B. Identity of the Respondent

As indicated in section 4 above, the Respondent is responsible for having created the website to which the Domain Name is connected. From the screenshot exhibited by the Complainant it is apparent that the Domain Name was registered and is being used for the benefit of the Hotel Inter-Continental, Kabul.

In the Complaint the Complainant contends in one paragraph (D7) that the Respondent’s name is distinct from the name of the hotel. In another (E4) the Complainant contends that the Respondent is a competitor of the Complainant trading under the name of the hotel.

The Panel is of the view that the Respondent is unlikely to be the operator of the hotel and much more likely to be a website developer commissioned by the operator of the hotel. However, it seems to the Panel sensible that the practical realities be recognized and that principal and agent be treated as one. That is what the Panel proposes to do. For practical purposes therefore the term “Respondent” when used in this decision includes the operator of the hotel as well as the named Respondent.

C. Identical or Confusingly Similar

The Domain Name comprises the Complainant’s well-known hotel trade mark, INTERCONTINENTAL, the name of the Afghan capital, Kabul, and the generic top level “.com” domain suffix. For the purposes of assessing identity and confusing similarity under this element of the Policy it is permissible for the Panel to ignore the suffix.

The Panel believes it very likely that Internet users viewing the Domain Name will believe it to be a domain name associated with a hotel in Kabul of the Complainant.

The Panel finds that the Domain Name is confusingly similar to a trade mark of the Complainant.

D. Rights or Legitimate Interests

While the Complainant is required to prove all three elements of paragraph 4(a) of the Policy, proving the requisite negative for this element presents special difficulties for a complainant. The matter is dealt with in paragraph 2.1 of the WIPO Overview of WIPO Panel Views on Selected UDRP Questions, Second Edition (“WIPO Overview 2.0”) as follows:

“2.1 Is the complainant required to prove that the respondent lacks rights or legitimate interests in the domain name?

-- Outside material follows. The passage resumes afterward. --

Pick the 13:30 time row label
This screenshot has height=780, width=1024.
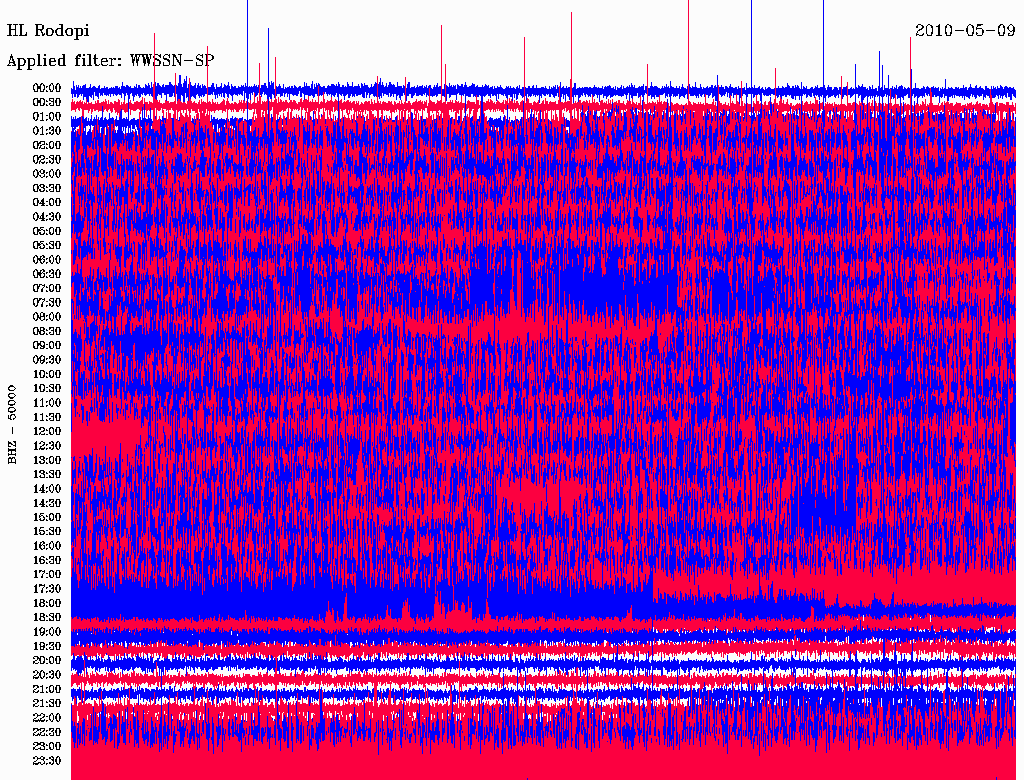point(47,474)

Consensus view: While the overall burden of proof rests with the complainant, panels have recognized that this could result in the often impossible task of proving a negative, requiring information that is often primarily within the knowledge of the respondent. Therefore a complainant is required to make out a prima facie case that the respondent lacks rights or legitimate interests. Once such prima facie case is made, the burden of production shifts to the respondent to come forward with appropriate allegations or evidence demonstrating rights or legitimate interests in the domain name. If the respondent fails to come forward with such appropriate allegations or evidence, a complainant is generally deemed to have satisfied paragraph 4(a)(ii) of the UDRP [see also paragraph 4.6 below in relation to respondent default]. If the respondent does come forward with some allegations or evidence of relevant rights or legitimate interest, the panel then weighs all the evidence, with the burden of proof always remaining on the complainant.”

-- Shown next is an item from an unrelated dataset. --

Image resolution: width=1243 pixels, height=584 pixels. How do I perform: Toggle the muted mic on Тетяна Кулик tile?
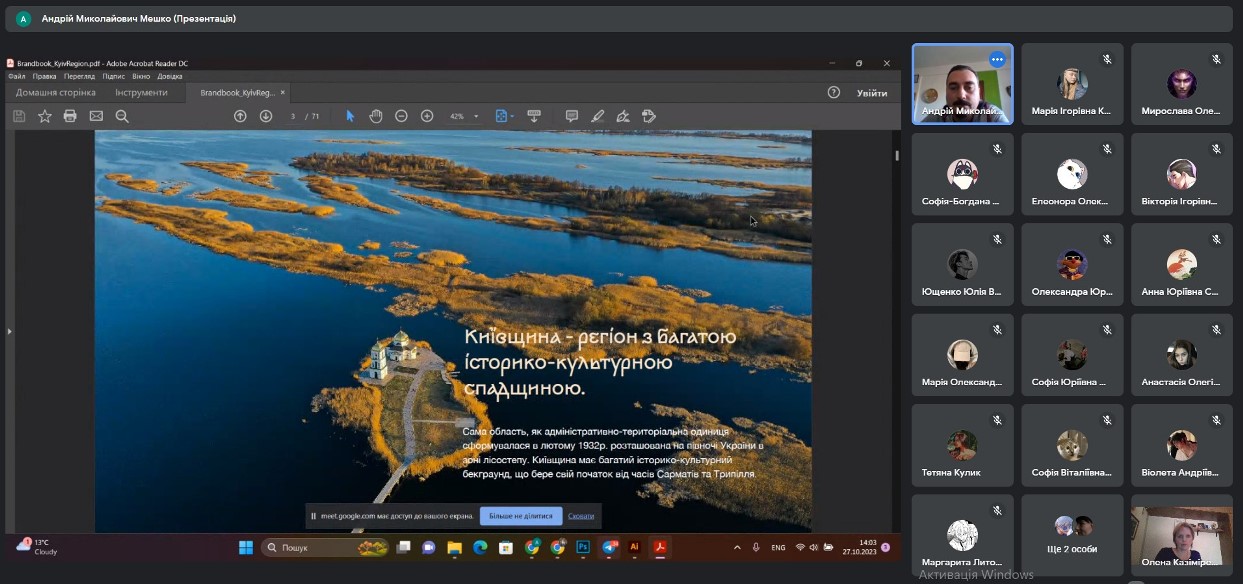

The above passage includes a reference to paragraph 4.6 of the WIPO Overview 2.0, which reads as follows:

“4.6 Does failure of a respondent to respond to the complaint (respondent default) automatically result in the complainant being granted the requested remedy?

Consensus view: A respondent's default does not automatically result in a decision in favor of the complainant. Subject to the principles described in paragraph 2.1 above with regard to the second UDRP element, the complainant must establish each of the three elements required by paragraph 4(a) of the UDRP. Although a panel may draw appropriate inferences from a respondent's default (e.g., to regard factual allegations which are not inherently implausible as being true), paragraph 4 of the UDRP requires the complainant to support its assertions with actual evidence in order to succeed in a UDRP proceeding. There are many examples of cases (typically involving complaints based on wholly unsupported assertions or mere conclusory statements) to which there has been no response where (not withstanding such respondent default) the decision has nonetheless gone in favor of the respondent on grounds that the complainant has failed to prove its case.”

The Complainant makes out what appears on its face to be a strong case. Its InterContinental hotel brand has been well known internationally for many decades. It was well known in Kabul back in the 1970s when lawfully used in relation to the hotel from 1969 to 1979 prior to the Russian invasion of Afghanistan. The Complainant has an Afghan trade mark registration pre-dating the registration of the Domain Name and the Respondent is using the Domain Name in relation to the services covered by the Complainant’s trade mark registration without the authority of the Complainant. The Panel agrees with the Complainant that the Respondent, which is engaged in the hotel industry, must at all material times have been aware of the existence of the Complainant and its internationally recognized brand. Whether it will have been aware of the Complainant’s Afghan trade mark registration is another matter. There is no indication before the Panel that the Complainant has ever been in communication with the Respondent.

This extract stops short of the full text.